Jack Barrett

Personal information
- Full name: Jack Joseph Barrett
- Date of birth: 4 June 2002 (age 24)
- Place of birth: Sefton, England
- Height: 1.91 m (6 ft 3 in)
- Position: Goalkeeper

Team information
- Current team: Marine (on loan from Blackburn Rovers)

Youth career
- 2011–2024: Everton

Senior career*
- Years: Team / Apps / (Gls)
- 2024: Everton / 0 / (0)
- 2024: → Cavalry FC (loan) / 1 / (0)
- 2024–: Blackburn Rovers / 0 / (0)
- 2025: → Workington (loan) / 8 / (0)
- 2025–2026: → Tranmere Rovers (loan) / 4 / (0)
- 2026–: → Marine (loan) / 0 / (0)

= Jack Barrett (footballer, born 2002) =

English footballer

Jack Joseph Barrett (born 4 June 2002) is an English football player who plays as a goalkeeper for club Blackburn Rovers.

==Early life==
Barrett joined the Everton Academy at age nine. He signed multiple extensions with the club, while progressing through the youth system. He made his debut with the U21 squad in the Premier League 2 during the 2021–22 season.

==Club career==
In February 2024, Everton sent Barrett on loan to Canadian Premier League squad Cavalry FC. He made his professional debut on 11 May 2024 against the HFX Wanderers.

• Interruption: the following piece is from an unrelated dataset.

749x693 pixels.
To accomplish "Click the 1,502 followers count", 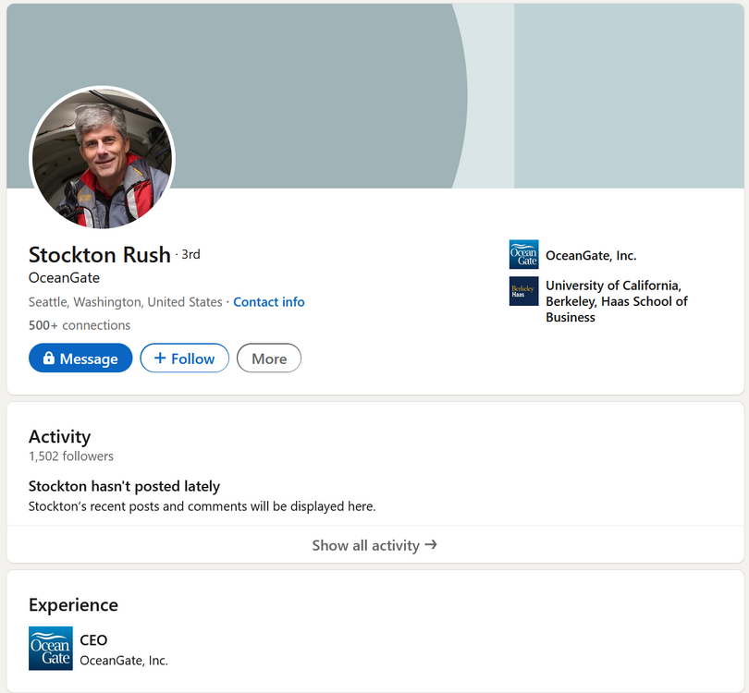I will point(71,456).
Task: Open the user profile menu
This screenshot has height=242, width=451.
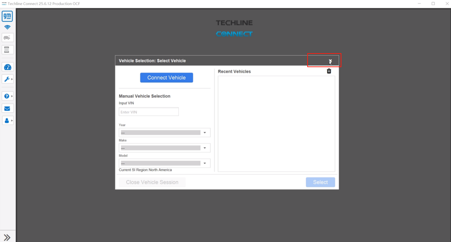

In July 2024, Barrett joined Championship side Blackburn Rovers on an initial one-year deal with the option for a further season, having impressed the club's management team whilst on trial. In February 2025, Barrett joined Workington in the Northern Premier League Premier Division, on loan until the end of the season.

In September 2025, Barrett joined Tranmere Rovers in League Two on loan until January. Having made his league debut on 1 January in a 2–0 victory over Harrogate Town, his loan was extended until the end of the season the following day.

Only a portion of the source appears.